A white paper, for those of you who don’t know, is a detailed, well-researched overview of a specific topic – a report filled with insights and fresh thinking and a singular point of view. As I was saying “Yes, of course, I can do that” to the person who was asking me if I could write 5,000 words on something-something-something commodities, I was holding my phone in the crook of my shoulder against my ear, while simultaneously googling: What is a commodity?  

It was moments like these that the voice inside my head would say, “The jig is up!”…and then I’d sit myself down and learn that commodities are things like corn and gold that are traded for money, I think. 

I’ve now fully retired this catchphrase, and that fact that I’m not dogged by the anxiety it carried pretty much sums up where I am today — confident that I know what I know, curious about new things I want to learn, and absolutely sure that what I don’t know and what I’m not curious about isn’t for me. I no longer try to fit myself into a shape or a description that doesn’t match who I am and what I do. A lot of personal and professional growth has brought me to a place where I am completely comfortable saying “I don’t know what that means” or “I’m not sure how to do that.”

And that’s what I call freedom. 

All of this has made me uniquely empathetic to my clients who struggle with “Imposter Syndrome” and anxiety about how good or smart or special they are. I have a client who is poised on the brink of expanding her beautiful brand and scaling her delightful offerings, and almost every call we have ends in one or both of us shedding tears… of mutual recognition, of inspiration, of camaraderie. It’s that wonderful feeling of – YOU SEE ME. So I see myself.
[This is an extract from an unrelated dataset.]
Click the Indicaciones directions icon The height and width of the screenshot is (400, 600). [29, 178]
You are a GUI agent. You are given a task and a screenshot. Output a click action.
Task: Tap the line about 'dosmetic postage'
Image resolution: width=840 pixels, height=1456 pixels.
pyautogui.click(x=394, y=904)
And now I know I can do this. We’re in this together.

Shine the light on your Imposter Syndrome

During all those years that I was making things up out of thin air, I learned a few invaluable lessons that I try to pass along to my beloved clients:

  1. You are allowed to invent yourself over and over and over again. 
  2. You have the freedom to try something, change your mind, and then go off in a completely different direction. 
  3. You are capable of learning new things, and with lightning speed if you put your mind to it. 
  4. You don’t have to be good at things that don’t matter to you, and you don’t have to do things you’re not good at. 
  5. You can spin your Imposter Syndrome into gold by thinking of it as an indicator that it’s time to dive into the deep end of this exciting thing you’re trying – and make it your own. 

Here’s the truth: We are all “imposters” at one time or another.

Anyone who has ever taken a new job is winging at least parts of it. Anyone who has ever moved to a new city spends those first few days trying not to look like a tourist. It’s human nature to want to feel like you “belong” – and before long, you do. You get good at your job and start speaking up in meetings. You remember streets and learn the names of everyone who works at the corner bakery. You settle in, and claim your new space. 

The same is true for entrepreneurs and brand builders. When you claim your space, it’s yours. The journey to “being there” is nothing more than a mindset…a decision that only you can make. A light only you can turn on.